The Entity-Attribute-Value model or EAV is also sometimes referred to at the Object-Attribute-Value Model, or even the Open Schema. This is a data model that is often used in instances where the amount of attributes, properties, or parameters that can be used to define an entity are potentially limitless, however the number that will apply to the entity is some what modest.
The easiest way to understand the function of the Entity-Attribute-Value model design is to try to understand row modeling, as Entity-Attribute Value models are a universal form. Let’s think of a department store database. These databases are responsible for managing endless amounts of products and product brands.
It is innately obvious that the product names wouldn’t be hard-coded as the names of the columns in a table. Alternatively one department’s product descriptions in a product table may function as follows: purchases/sales of an individual item are recorded in another table that would have separate rows with a way to use the product ID for referencing.
An Entity-Attribute-Value design normally involves a solitary table with three columns, these columns most often contain data referring to; the entity, an attribute, and a value for that attribute.
In this design one row actually stores a single fact, in a traditional table that has one column per attribute, one row stores a set of facts. The Entity-Attribute-Value design is applicable when the number of parameters that could apply to an entity is significantly more then those that truly apply to a single entity.
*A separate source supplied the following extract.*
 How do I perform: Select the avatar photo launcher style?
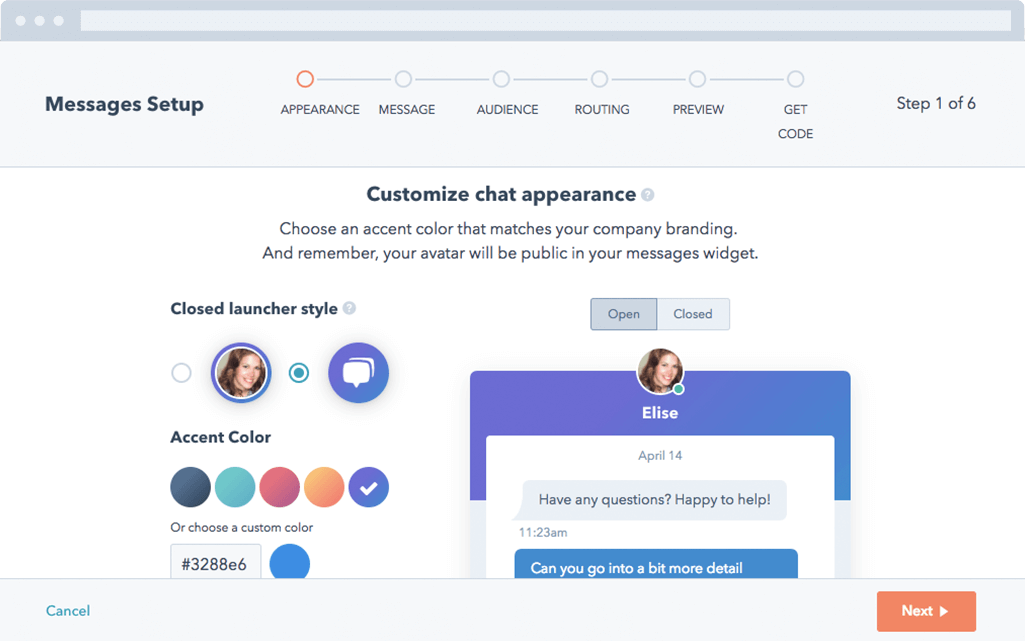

Perhaps the most notable example of the EAV model is in the production databases we see with clinical work. This includes clinical past history, present clinical complaints, physical examinations, lab test, special investigations, and diagnoses. Basically all of the aspects that could apply to a patient. When we take into account all of the specialties of medicine, this information can consist of hundreds of thousands of units of data.
However, most people who visit a health care provides have few findings. Physicians simply do not have the time to ask a patient about every possible thing, this is just not the way in which patients are examined. Rather then using the process of elimination against thousands of possibilities the health care provider focuses on the primary complaints of the patient, and then asks questions related to those complaints.
Now let’s consider how some one would attempt to represent a general-purpose clinical record in a database like those we discussed earlier.
By creating a table or even a set of tables with thousands of columns would not be the best choice of action, the vast majority of the columns would be unacceptable, also the user interface would be obsolete with out an extremely elaborate logic that could hide groups of columns based on the data that has been entered in the previous columns.
To complicate things further the patient record and medical findings continue to grow. The Entity-Attribute-Value data model is a natural solution for this perplexing issue, and you shouldn’t be surprised to find that larger clinical data repositories do use this model.